Walerian Borowczyk üzerine yazıdaki "Nesnelere düştükçe Walerian" sözcüklerinden başlayıp "daha çok çekiyor." sözcükleri de dahil olmak üzere bölümü değiştirmeden yazın.

Sağlanan metin >>
---------------

Walerian Borowczyk: Usta beni yengeçsen e!

Polonyalı yönetmen, Walerian Borowczyk'in erken dönem kısa filmleri, sürrealizm üzerine düşünceleri ve Terry Gilliam'ın Borowczyk'e saygı duruşu üzerine...
Mayıs '10

“Kendi canına kendi eliyle kıyma -başkasının eliyle de canına kıyılır ya…
Sana o filmin sözünü epey etmiştim; Valerian Borowczyk’in Blanche’ı”

Bilge Karasu, Yengece Övgü

“Walerian Borowczyk, filmleri kendine özgü bir zalimlik ve gariplikle örülmüş çarpık bir adam. Sıradışı animasyonlarla kariyerine başlamış, Goto, Island of Love/Aşk Adası ve La B te gibi klasik filmler yönettikten sonra gidip Emmanuelle 5’i çekmiştir. Aslında bu durum bana göre sapkın bir uygun sondur. 1954 yapımı Les Jeux des Anges/Meleklerin oyunları ise tamamen empresyonist olan animasyonu ilk kez izleme deneyimimdi. Bana özel bir şey göstermedi o film, sadece kendi yarattığınız dünyanın seslerini ve hareketlerini gösterdi.”

Terry Gilliam


Nesnelere düştükçe Walerian Borowczyk’ye yaklaşabiliriz. Polonyalı yönetmen, geç dönem tender porno/erotik filmleriyle biliniyorsa da, ilk dönem kısa filmleri ilgimizi daha çok çekiyor.

---------------

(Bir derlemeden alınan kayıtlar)

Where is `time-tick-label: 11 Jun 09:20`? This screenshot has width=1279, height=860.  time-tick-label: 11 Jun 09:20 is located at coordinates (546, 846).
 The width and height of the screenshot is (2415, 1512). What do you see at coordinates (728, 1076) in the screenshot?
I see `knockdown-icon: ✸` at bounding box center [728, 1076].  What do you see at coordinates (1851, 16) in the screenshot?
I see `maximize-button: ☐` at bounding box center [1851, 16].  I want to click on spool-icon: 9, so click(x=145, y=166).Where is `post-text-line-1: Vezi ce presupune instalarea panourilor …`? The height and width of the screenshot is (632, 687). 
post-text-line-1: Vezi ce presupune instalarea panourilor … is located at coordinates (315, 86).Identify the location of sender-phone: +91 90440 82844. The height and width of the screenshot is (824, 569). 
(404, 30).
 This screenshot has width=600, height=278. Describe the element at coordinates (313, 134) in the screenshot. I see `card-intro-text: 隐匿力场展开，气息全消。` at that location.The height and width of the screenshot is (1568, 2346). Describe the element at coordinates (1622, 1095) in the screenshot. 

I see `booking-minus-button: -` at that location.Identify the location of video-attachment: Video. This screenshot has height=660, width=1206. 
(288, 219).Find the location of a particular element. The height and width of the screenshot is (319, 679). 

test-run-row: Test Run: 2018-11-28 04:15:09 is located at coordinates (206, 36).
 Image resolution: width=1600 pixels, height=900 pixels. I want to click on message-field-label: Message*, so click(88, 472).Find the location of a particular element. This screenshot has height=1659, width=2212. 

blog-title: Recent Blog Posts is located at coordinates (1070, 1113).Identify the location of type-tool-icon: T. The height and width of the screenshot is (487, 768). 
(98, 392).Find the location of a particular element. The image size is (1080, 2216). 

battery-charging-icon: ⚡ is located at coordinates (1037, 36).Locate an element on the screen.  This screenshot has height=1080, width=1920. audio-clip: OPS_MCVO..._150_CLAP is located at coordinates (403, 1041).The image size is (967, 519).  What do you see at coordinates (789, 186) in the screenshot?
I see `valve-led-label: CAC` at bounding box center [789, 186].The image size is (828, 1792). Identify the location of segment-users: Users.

---------------

Yazılı yanıt >>
Nesnelere düştükçe Walerian Borowczyk’ye yaklaşabiliriz. Polonyalı yönetmen, geç dönem tender porno/erotik filmleriyle biliniyorsa da, ilk dönem kısa filmleri ilgimizi daha çok çekiyor.